→ EXERCISE DIRECTIONS:
The output has to be the full set of records, reproduced exactly, minus any picture.

→ RECORDS FOR THIS TASK:
┌──

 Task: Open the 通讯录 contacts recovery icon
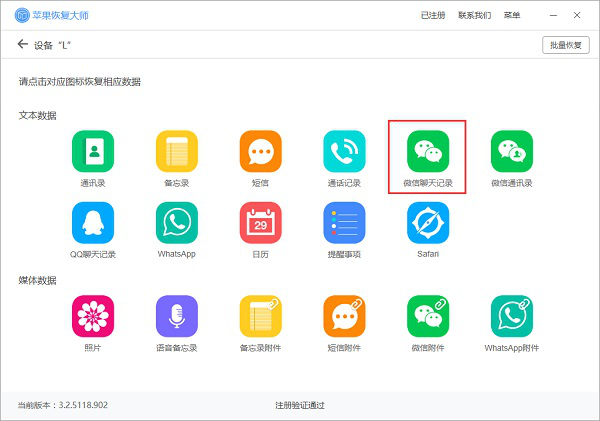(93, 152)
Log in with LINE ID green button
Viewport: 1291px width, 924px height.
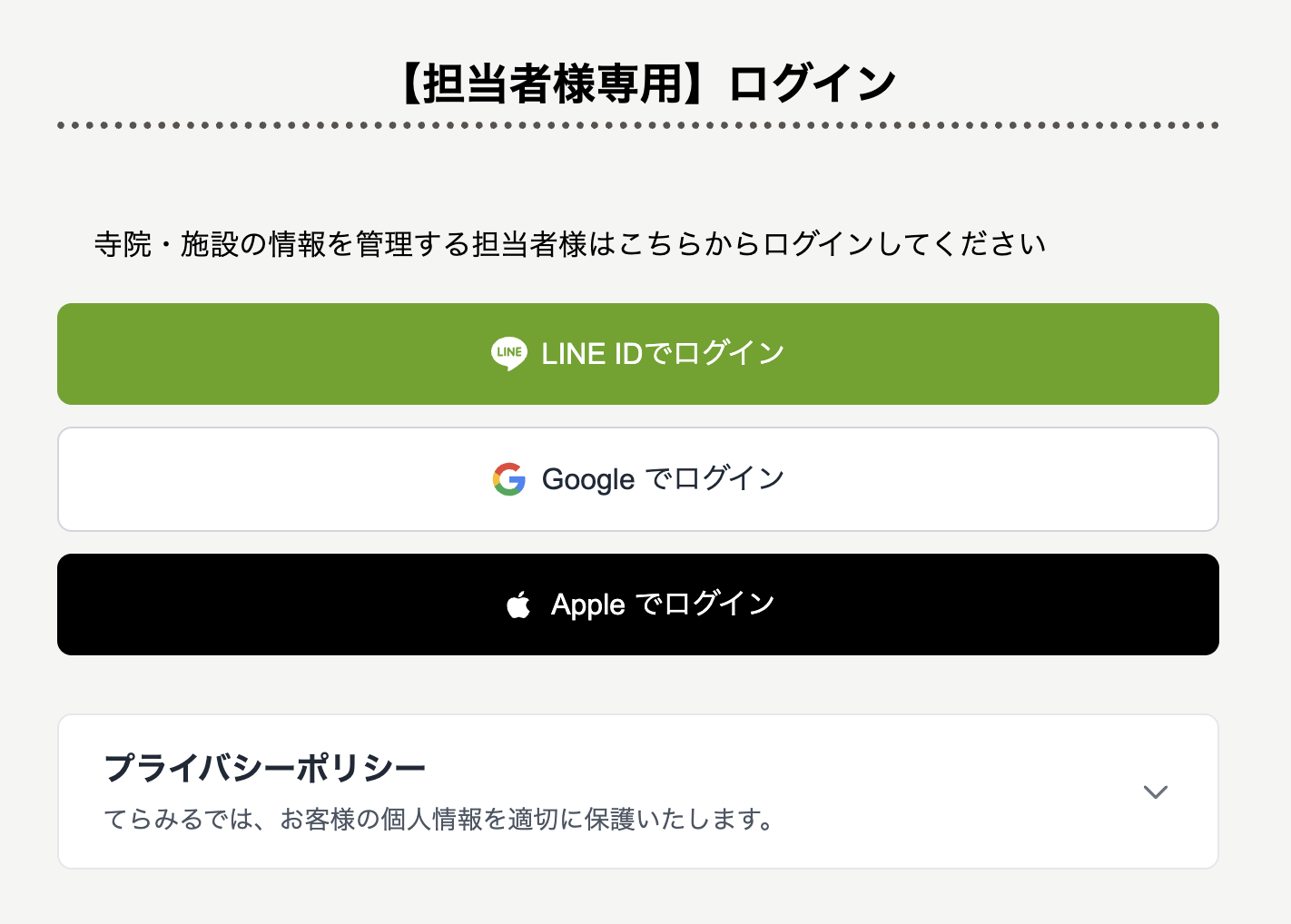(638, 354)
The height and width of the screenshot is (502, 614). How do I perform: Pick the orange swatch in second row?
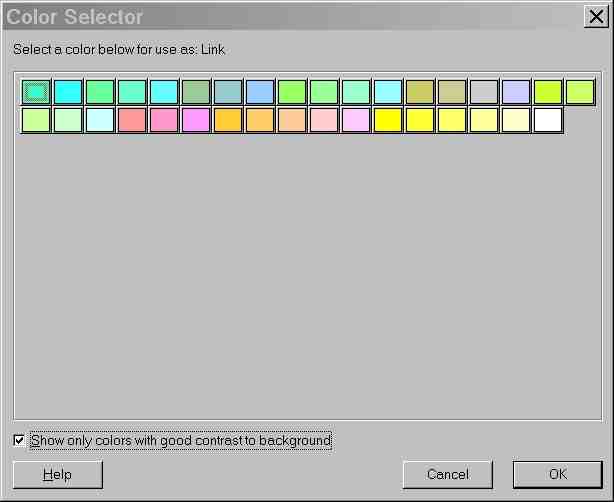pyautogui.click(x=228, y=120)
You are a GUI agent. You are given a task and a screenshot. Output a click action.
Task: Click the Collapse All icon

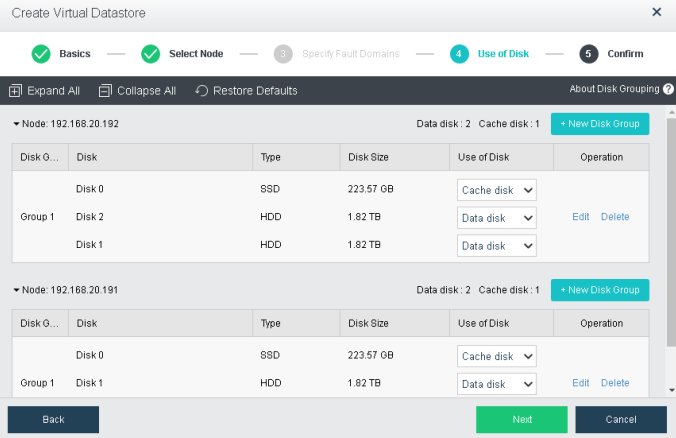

└──

→ RESPONSE TO THE EXERCISE:
 Task: Open the 通讯录 contacts recovery icon
(93, 152)
Log in with LINE ID green button
Viewport: 1291px width, 924px height.
(638, 354)
The height and width of the screenshot is (502, 614). How do I perform: Pick the orange swatch in second row?
pyautogui.click(x=228, y=120)
You are a GUI agent. You are given a task and a screenshot. Output a click action.
Task: Click the Collapse All icon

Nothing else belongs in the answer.